Work to be completed:
Please copy the records below verbatim, from the start of the records through the line containing "Screen dimensions: 1400x852 1277,734", and leave the pictures out of your copy.

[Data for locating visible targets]
__________
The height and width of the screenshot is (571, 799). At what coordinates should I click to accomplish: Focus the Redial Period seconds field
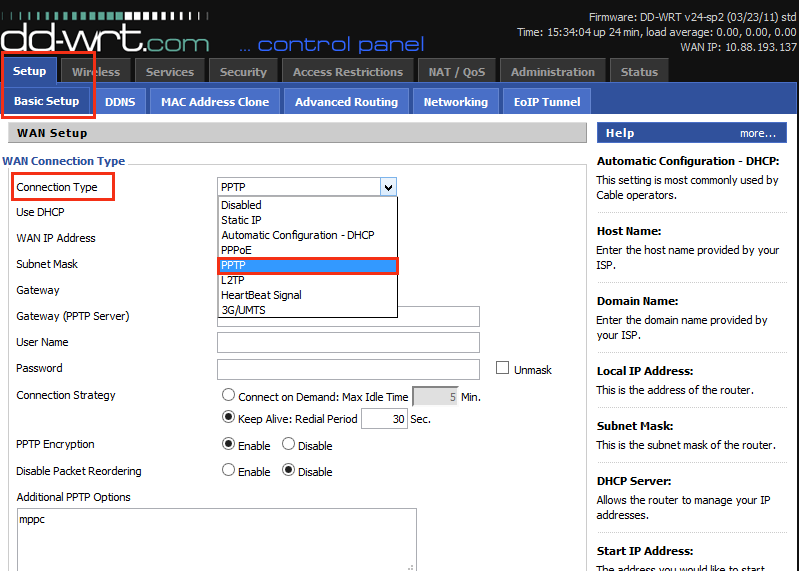click(x=384, y=419)
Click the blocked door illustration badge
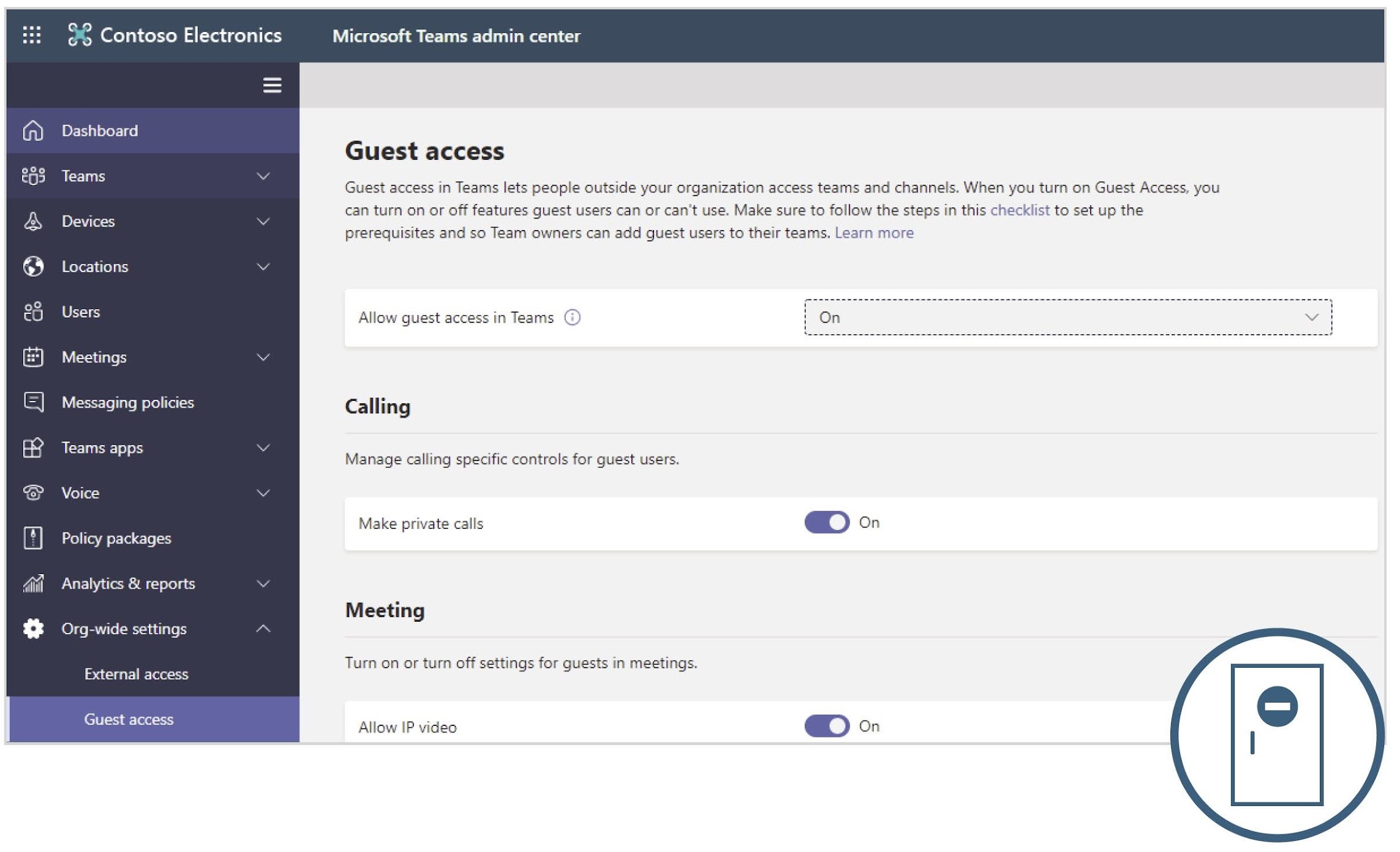Screen dimensions: 1400x852 1277,734
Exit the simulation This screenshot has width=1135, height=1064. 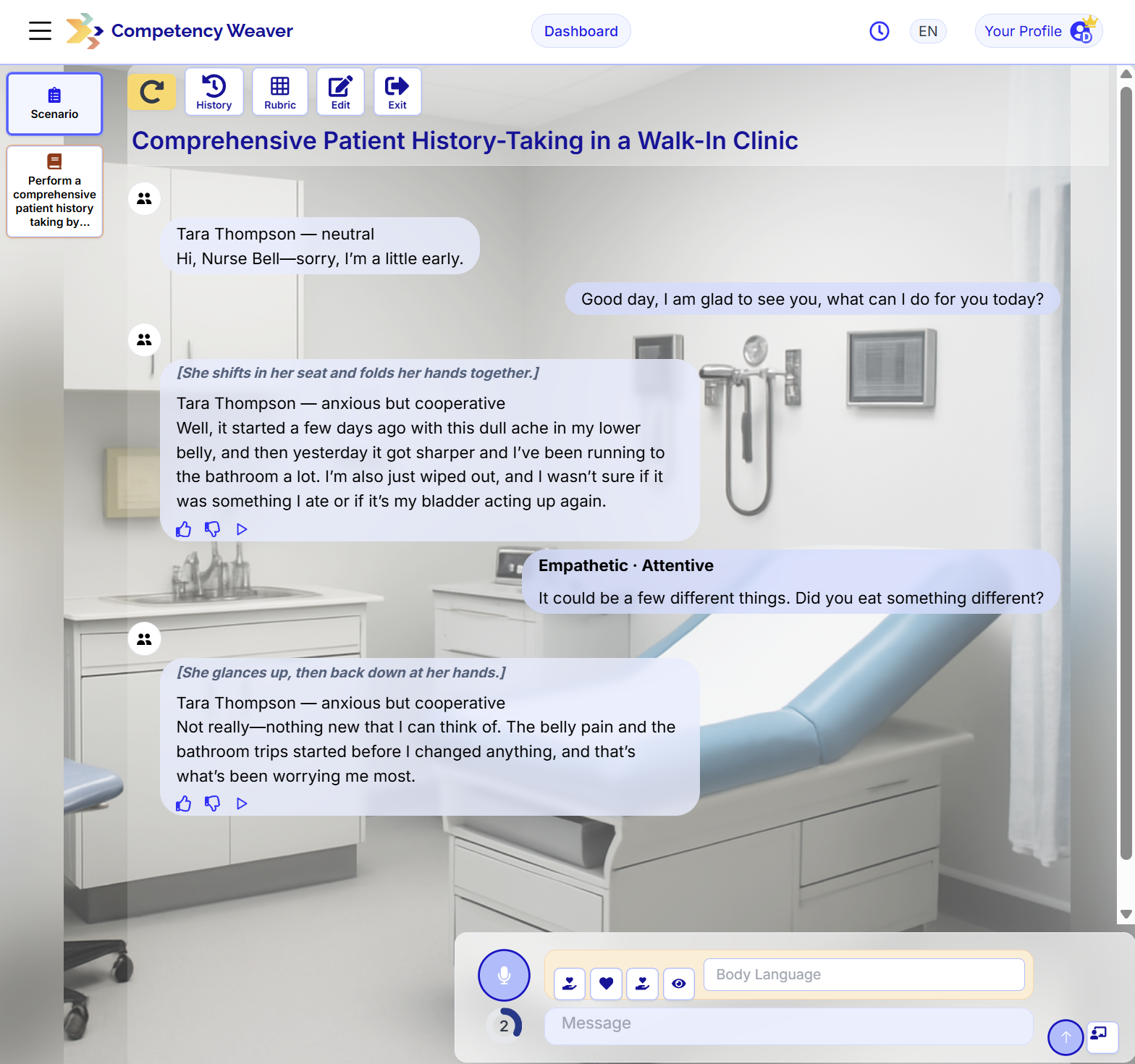pyautogui.click(x=397, y=92)
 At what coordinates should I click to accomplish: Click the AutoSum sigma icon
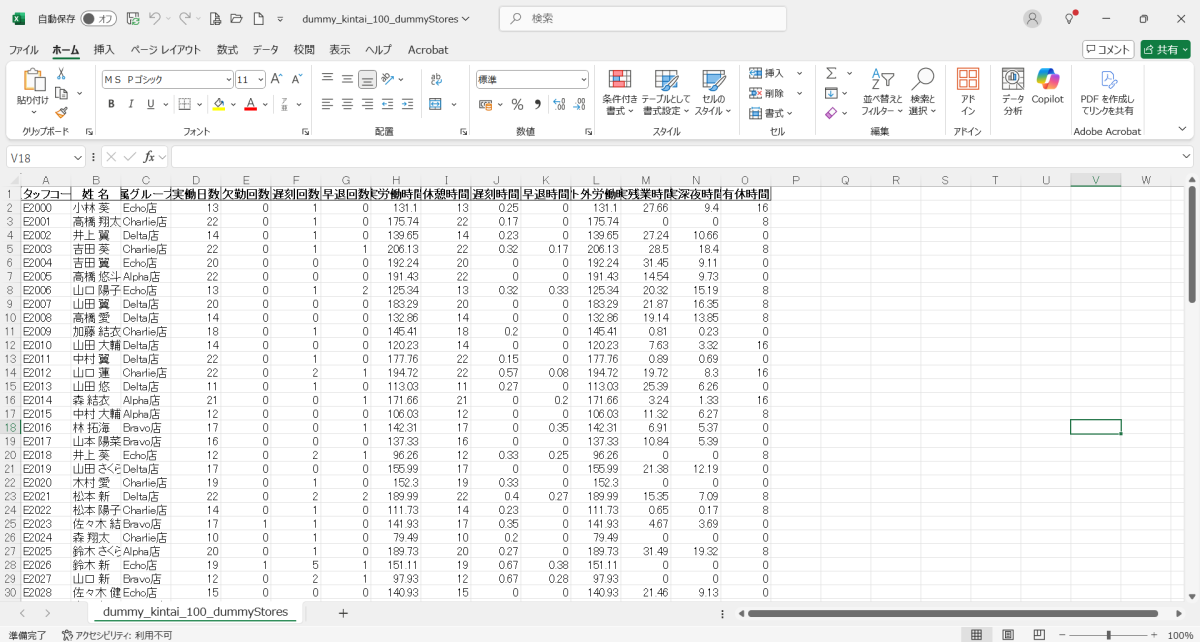831,74
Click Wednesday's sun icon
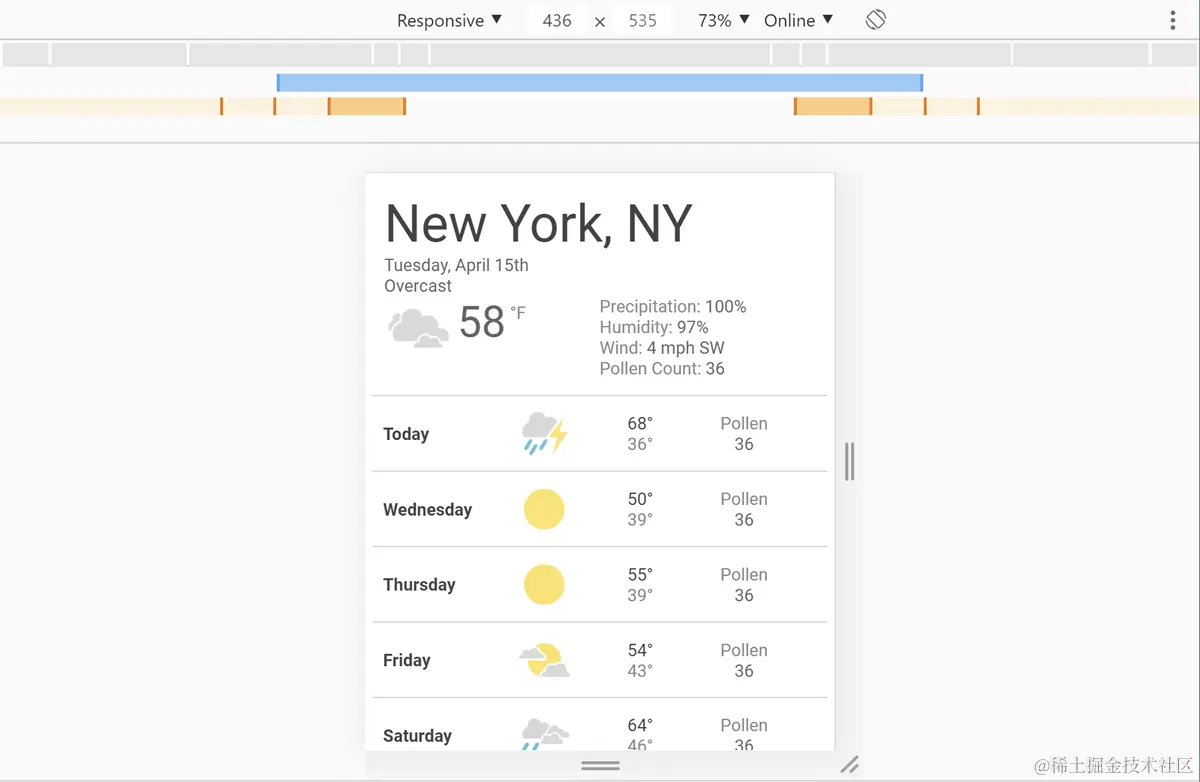Image resolution: width=1200 pixels, height=782 pixels. pos(544,509)
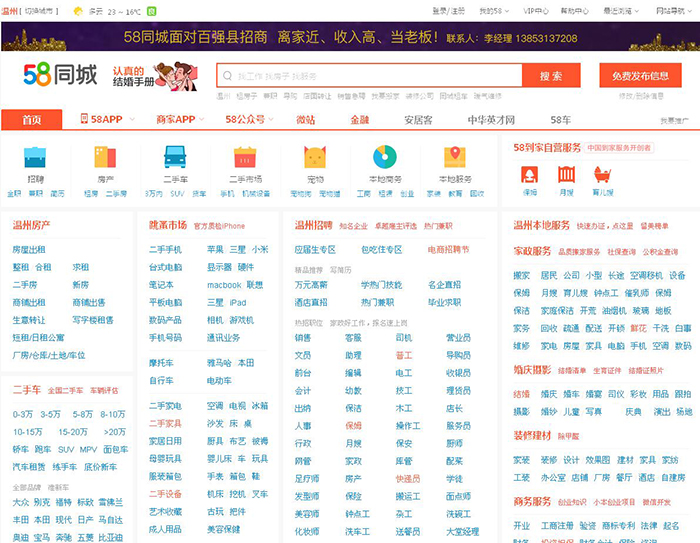
Task: Select the 二手车 car icon
Action: pyautogui.click(x=175, y=158)
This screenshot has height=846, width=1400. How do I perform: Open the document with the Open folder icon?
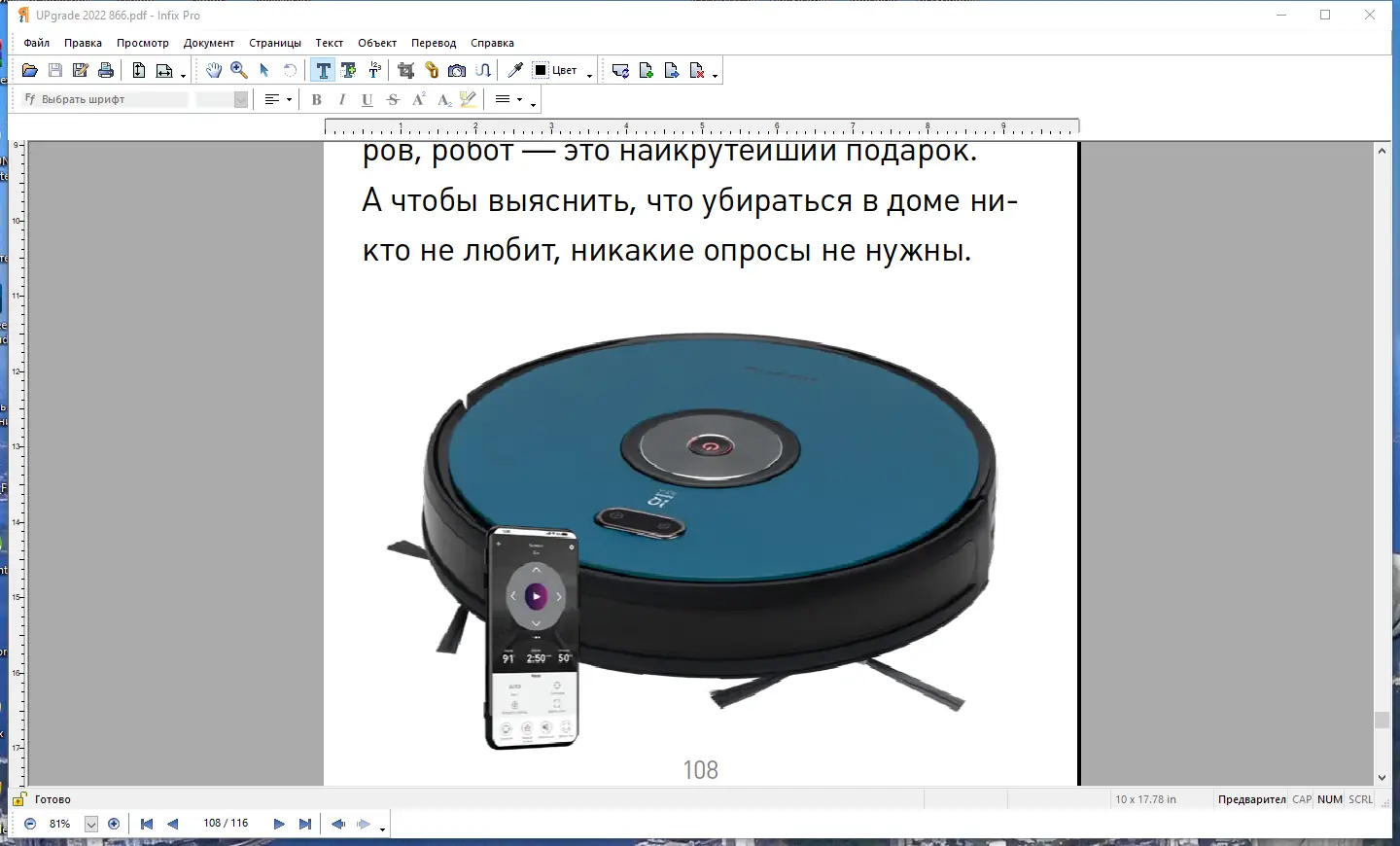pyautogui.click(x=29, y=69)
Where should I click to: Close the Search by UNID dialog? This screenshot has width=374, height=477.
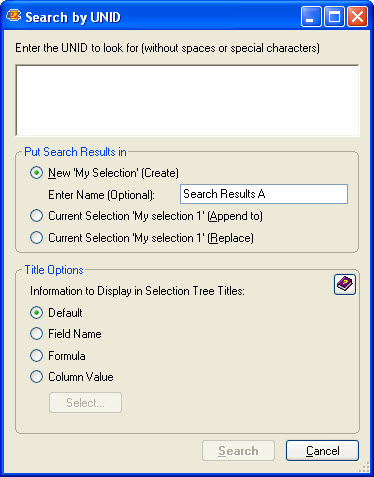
__________
Answer to this task:
The height and width of the screenshot is (571, 799). At what coordinates should I click to accomplish: Focus the Redial Period seconds field
click(x=384, y=419)
Click the blocked door illustration badge
Screen dimensions: 1400x852 1277,734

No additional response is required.